━━━━━ Input data
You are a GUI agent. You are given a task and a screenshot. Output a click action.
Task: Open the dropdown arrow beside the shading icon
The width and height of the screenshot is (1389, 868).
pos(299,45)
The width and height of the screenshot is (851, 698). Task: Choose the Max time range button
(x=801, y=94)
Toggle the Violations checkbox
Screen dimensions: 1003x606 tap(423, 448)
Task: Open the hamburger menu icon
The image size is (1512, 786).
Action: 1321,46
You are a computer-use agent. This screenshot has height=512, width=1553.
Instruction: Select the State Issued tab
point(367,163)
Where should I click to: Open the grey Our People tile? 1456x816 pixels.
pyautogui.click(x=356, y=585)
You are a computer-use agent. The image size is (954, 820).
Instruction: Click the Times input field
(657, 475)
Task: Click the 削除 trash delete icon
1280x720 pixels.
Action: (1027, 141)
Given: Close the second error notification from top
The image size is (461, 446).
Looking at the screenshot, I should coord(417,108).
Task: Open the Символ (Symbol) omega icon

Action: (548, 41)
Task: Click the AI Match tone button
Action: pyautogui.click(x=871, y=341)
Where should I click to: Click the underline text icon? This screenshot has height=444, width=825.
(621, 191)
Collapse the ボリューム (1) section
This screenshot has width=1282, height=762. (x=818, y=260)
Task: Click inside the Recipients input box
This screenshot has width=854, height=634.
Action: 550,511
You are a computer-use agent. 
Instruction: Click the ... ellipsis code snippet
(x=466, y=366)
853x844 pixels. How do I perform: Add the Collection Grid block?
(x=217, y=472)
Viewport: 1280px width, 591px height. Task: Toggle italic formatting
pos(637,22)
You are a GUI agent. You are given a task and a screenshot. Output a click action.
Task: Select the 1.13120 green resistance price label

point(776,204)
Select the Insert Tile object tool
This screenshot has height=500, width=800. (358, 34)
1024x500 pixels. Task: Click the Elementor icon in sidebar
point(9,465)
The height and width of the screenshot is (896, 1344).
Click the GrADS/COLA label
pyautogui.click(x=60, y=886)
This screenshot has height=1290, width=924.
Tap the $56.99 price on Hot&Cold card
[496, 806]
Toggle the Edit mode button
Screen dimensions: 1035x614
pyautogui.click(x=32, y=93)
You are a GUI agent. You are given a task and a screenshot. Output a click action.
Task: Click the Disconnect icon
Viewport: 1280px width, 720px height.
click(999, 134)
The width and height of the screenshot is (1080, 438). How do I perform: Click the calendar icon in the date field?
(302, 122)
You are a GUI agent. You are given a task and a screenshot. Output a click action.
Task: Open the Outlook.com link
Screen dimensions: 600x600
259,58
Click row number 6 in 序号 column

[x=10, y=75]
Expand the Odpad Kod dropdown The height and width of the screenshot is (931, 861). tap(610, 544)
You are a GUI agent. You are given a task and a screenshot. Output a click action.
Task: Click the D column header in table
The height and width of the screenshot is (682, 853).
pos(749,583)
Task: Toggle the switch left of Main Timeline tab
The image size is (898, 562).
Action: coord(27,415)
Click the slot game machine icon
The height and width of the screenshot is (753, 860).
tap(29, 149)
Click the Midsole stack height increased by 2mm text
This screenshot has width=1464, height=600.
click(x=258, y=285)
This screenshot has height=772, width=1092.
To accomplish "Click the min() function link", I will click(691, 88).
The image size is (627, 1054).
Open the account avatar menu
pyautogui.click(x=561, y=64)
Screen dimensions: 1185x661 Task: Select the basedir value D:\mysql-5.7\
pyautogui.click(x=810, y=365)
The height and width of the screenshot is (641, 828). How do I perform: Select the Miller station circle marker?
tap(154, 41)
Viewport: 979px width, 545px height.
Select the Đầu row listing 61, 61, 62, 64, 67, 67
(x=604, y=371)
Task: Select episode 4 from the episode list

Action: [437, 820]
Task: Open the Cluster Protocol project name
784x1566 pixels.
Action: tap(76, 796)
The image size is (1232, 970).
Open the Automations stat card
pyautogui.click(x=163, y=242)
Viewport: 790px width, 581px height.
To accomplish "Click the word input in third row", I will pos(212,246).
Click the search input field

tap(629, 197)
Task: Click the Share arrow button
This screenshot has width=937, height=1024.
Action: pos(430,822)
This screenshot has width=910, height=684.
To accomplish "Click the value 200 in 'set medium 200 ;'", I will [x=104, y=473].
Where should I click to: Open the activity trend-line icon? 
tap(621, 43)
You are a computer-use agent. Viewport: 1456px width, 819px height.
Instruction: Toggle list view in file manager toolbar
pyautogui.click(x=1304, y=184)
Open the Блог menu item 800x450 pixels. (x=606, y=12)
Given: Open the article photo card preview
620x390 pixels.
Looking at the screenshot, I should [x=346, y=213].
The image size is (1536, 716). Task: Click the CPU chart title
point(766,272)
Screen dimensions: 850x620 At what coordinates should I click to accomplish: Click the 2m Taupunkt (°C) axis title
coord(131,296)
━━━━━━━━━━
### Exercise requirements
Looking through the data above, copy out each line in which the string "dropdown" occurs.

### Exercise answer
Task: Open the dropdown arrow beside the shading icon
Expand the Odpad Kod dropdown The height and width of the screenshot is (931, 861). tap(610, 544)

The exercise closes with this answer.